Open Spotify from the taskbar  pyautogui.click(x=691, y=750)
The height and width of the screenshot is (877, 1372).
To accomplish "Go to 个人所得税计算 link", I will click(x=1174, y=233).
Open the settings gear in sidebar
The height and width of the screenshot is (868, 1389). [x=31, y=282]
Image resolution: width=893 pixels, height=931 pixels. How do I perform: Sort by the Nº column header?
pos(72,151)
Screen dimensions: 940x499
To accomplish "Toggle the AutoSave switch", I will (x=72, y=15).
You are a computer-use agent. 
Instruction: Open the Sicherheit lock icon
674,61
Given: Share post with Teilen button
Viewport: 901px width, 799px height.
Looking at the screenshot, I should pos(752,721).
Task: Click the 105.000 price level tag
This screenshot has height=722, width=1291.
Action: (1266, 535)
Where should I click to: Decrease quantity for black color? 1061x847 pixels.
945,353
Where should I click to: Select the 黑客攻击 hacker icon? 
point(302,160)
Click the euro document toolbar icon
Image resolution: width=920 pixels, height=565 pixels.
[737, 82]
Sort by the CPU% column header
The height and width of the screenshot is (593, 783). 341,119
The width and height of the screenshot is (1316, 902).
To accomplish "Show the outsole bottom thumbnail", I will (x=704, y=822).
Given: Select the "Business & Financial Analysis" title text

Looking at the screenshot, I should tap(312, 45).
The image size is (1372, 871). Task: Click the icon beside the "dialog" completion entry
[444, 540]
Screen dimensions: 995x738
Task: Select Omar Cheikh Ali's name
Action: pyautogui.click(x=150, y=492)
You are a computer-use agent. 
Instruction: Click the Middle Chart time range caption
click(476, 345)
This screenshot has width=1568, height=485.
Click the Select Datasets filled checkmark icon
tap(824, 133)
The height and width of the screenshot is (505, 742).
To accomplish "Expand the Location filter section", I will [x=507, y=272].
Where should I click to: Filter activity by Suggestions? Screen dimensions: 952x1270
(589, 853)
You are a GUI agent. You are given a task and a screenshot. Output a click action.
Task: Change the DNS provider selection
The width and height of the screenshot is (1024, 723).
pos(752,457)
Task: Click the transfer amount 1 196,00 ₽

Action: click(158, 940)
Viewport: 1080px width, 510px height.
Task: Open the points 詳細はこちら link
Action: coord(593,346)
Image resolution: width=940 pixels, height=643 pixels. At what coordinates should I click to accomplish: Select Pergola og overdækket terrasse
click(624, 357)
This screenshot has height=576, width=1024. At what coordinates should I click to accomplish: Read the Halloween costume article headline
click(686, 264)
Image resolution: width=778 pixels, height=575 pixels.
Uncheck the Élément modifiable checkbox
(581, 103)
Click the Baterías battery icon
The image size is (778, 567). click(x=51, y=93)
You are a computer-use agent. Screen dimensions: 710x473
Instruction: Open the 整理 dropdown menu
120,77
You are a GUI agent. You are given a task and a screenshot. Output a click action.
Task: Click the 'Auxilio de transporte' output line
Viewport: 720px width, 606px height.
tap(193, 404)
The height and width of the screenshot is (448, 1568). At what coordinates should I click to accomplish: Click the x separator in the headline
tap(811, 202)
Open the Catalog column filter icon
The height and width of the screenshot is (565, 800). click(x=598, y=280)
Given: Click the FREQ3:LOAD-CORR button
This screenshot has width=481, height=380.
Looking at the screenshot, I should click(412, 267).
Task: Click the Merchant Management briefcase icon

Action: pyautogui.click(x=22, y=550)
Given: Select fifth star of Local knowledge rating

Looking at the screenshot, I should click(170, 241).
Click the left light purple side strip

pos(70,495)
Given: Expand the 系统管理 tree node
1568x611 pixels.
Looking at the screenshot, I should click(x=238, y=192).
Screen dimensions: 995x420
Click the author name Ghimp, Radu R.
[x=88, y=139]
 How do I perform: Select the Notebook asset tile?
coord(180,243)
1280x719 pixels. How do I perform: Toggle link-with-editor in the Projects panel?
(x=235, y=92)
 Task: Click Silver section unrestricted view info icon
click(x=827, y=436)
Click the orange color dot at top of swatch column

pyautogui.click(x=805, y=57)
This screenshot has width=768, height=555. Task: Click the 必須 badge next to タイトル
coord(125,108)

**GOAL OF THE EXERCISE**
Return only the part of the records above that opens with the line containing "Click the Select" and closes with the line containing "Image resolution: width=778", ends included.

**TASK SOLUTION**
Click the Select Datasets filled checkmark icon
tap(824, 133)
The height and width of the screenshot is (505, 742).
To accomplish "Expand the Location filter section", I will [x=507, y=272].
Where should I click to: Filter activity by Suggestions? Screen dimensions: 952x1270
(589, 853)
You are a GUI agent. You are given a task and a screenshot. Output a click action.
Task: Change the DNS provider selection
The width and height of the screenshot is (1024, 723).
pos(752,457)
Task: Click the transfer amount 1 196,00 ₽

Action: click(158, 940)
Viewport: 1080px width, 510px height.
Task: Open the points 詳細はこちら link
Action: coord(593,346)
Image resolution: width=940 pixels, height=643 pixels. At what coordinates should I click to accomplish: Select Pergola og overdækket terrasse
click(624, 357)
This screenshot has height=576, width=1024. At what coordinates should I click to accomplish: Read the Halloween costume article headline
click(686, 264)
Image resolution: width=778 pixels, height=575 pixels.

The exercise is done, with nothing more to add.